# [The input]

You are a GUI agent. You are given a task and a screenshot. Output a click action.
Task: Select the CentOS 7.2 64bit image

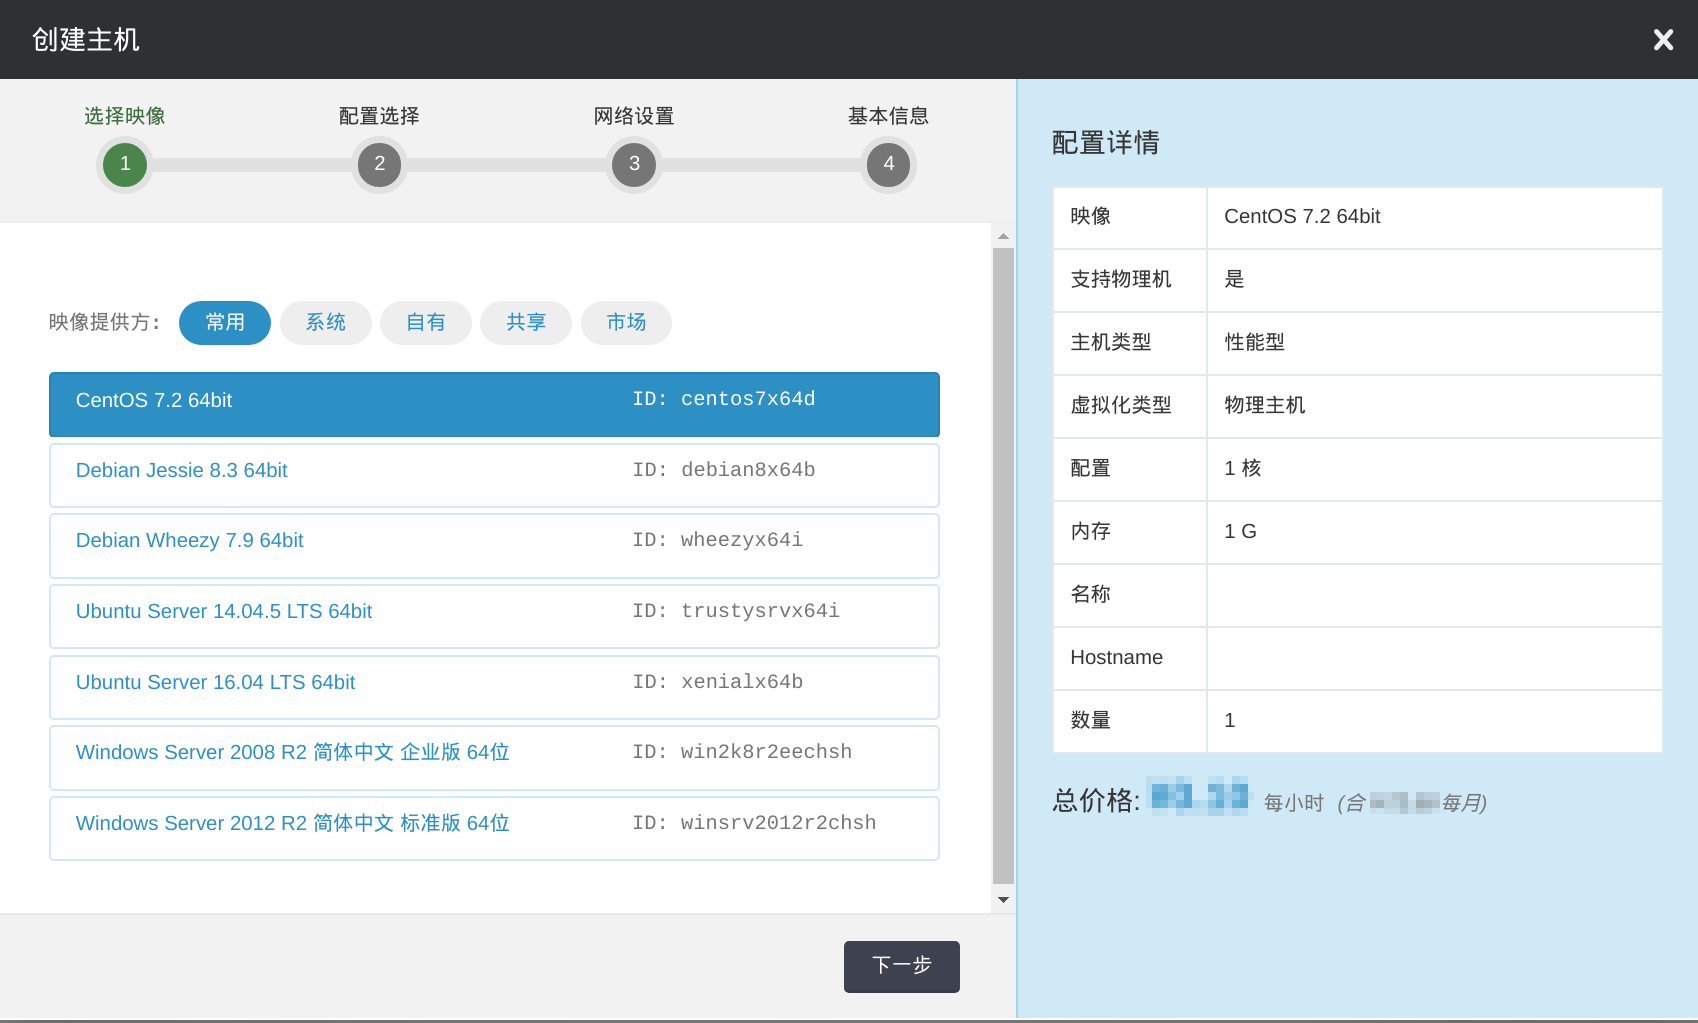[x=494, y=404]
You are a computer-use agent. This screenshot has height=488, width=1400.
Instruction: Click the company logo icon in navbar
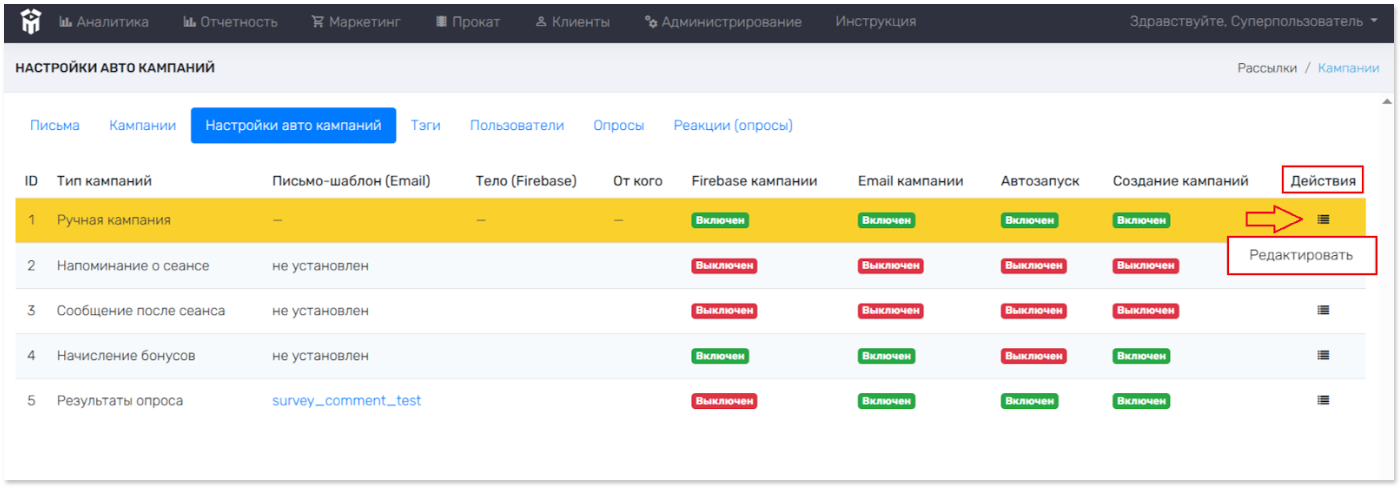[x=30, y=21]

# [Work required]
Copy the material above in full and exactly, skipping pictures.

# [Expected answer]
You are a GUI agent. You are given a task and a screenshot. Output a click action.
Task: Select the CentOS 7.2 64bit image

[x=494, y=404]
You are a computer-use agent. This screenshot has height=488, width=1400.
Instruction: Click the company logo icon in navbar
[x=30, y=21]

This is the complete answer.